What is being asked –
Reproduce the lines verbatim, starting at the line that contains "This screenshot has width=960, height=768." and ending at the line that contains "coord(927,216)", including both of those lines.

Dataset rows –

::::

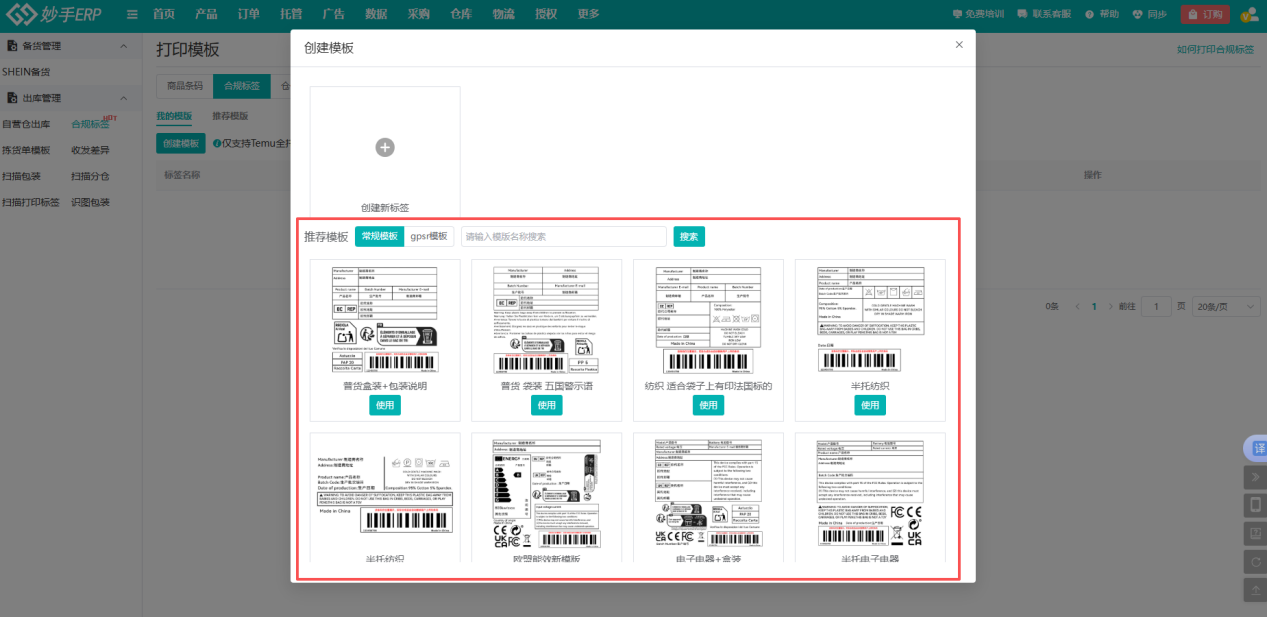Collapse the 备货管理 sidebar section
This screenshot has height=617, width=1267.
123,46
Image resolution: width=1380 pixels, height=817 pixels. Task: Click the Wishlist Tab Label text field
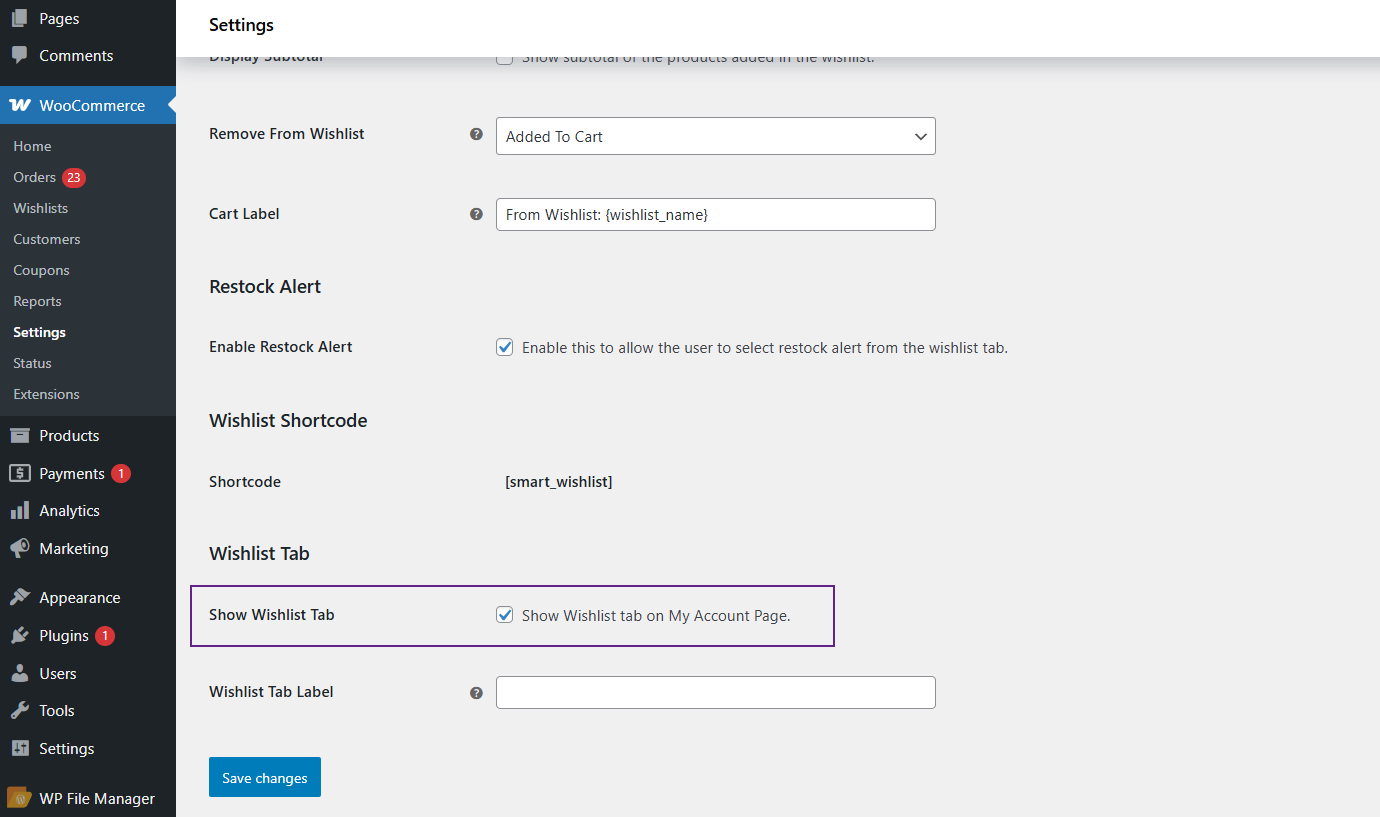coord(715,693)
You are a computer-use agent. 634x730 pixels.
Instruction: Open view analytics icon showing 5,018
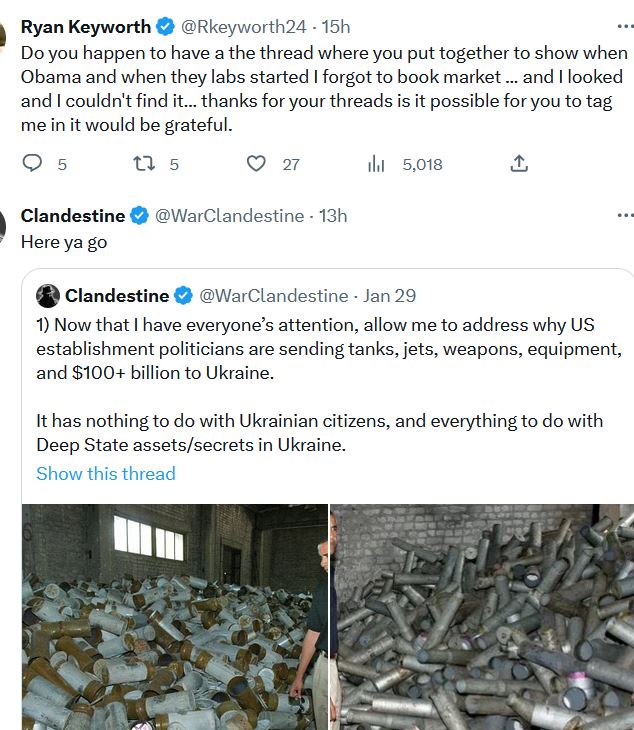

::::

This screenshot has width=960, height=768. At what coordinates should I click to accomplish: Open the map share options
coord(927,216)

::::

Answer in full –
This screenshot has width=960, height=768. At what coordinates should I click to accomplish: Open the map share options
coord(927,216)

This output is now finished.